- INSTRUCTIONS FOR THE TASK
Search the data for the word "computer" and copy out every line that has it.

- Pixel coordinate grounding data
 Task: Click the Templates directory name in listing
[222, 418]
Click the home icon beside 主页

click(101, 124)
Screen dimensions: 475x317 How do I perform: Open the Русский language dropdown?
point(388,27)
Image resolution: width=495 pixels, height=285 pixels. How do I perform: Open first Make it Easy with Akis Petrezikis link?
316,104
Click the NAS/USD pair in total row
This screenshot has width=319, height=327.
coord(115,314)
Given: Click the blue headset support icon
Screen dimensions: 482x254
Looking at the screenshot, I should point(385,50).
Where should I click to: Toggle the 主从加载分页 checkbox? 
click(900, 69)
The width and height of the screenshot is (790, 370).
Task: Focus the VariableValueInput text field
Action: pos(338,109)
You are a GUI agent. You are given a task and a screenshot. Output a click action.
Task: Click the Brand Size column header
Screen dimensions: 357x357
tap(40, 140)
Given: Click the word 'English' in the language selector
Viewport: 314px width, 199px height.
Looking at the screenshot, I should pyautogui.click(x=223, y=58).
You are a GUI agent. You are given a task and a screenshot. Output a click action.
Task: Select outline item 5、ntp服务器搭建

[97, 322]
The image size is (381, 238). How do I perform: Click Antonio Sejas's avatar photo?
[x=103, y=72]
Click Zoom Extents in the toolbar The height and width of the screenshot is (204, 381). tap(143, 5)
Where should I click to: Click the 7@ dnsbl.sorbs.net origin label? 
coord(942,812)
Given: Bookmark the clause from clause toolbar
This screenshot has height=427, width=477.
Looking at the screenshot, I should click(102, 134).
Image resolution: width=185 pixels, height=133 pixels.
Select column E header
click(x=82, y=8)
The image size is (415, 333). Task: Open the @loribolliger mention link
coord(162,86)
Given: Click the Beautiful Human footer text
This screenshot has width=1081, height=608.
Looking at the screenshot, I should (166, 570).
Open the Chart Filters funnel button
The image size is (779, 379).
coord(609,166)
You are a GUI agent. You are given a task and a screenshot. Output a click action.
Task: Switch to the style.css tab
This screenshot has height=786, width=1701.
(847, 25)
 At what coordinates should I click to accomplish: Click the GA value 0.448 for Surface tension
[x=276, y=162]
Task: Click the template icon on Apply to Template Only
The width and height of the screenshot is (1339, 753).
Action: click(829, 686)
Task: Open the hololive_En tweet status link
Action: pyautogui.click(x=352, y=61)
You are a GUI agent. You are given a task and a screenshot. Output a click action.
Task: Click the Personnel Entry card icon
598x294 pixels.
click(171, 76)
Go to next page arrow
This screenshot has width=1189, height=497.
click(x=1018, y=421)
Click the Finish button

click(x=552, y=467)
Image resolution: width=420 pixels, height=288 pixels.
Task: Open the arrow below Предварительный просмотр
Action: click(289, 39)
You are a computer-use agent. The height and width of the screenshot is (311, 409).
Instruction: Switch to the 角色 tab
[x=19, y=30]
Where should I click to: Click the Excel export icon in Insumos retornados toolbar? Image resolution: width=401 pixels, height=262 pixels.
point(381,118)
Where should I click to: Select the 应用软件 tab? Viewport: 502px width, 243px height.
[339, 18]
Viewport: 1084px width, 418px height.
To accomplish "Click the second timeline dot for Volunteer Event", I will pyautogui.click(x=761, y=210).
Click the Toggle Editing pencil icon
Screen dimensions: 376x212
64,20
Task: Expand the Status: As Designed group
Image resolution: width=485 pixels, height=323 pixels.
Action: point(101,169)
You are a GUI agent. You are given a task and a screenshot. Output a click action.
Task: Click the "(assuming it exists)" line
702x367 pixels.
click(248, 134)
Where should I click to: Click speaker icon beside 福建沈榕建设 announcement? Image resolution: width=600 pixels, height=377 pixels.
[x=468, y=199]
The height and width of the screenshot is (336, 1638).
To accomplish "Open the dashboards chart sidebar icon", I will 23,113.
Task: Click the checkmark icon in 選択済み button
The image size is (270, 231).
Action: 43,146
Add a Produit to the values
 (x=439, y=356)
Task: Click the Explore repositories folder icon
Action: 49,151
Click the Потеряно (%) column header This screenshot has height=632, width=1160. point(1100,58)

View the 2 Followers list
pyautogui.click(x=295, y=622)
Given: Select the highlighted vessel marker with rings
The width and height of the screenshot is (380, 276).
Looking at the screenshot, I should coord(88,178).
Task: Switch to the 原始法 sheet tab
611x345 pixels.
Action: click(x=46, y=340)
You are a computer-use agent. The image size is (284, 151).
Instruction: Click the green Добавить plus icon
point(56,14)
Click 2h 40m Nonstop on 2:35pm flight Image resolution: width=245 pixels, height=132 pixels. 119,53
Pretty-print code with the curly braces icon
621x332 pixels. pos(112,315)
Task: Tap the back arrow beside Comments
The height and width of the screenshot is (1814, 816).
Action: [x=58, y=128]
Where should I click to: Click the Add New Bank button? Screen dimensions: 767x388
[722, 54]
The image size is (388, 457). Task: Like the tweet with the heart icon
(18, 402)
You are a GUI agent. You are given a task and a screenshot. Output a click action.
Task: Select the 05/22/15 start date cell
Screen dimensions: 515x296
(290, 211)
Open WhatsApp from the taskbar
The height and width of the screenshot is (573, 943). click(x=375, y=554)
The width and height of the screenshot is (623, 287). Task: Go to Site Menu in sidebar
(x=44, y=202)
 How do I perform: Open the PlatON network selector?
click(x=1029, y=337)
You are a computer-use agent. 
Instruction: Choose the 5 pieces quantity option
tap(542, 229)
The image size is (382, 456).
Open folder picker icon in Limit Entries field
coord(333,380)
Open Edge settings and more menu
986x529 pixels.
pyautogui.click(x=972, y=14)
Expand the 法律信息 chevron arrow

- RESPONSE TO THE EXERCISE
You are a computer-use agent. The height and width of the screenshot is (311, 409).
You are a computer-use agent. The image size is (284, 151).
You are a computer-use agent. 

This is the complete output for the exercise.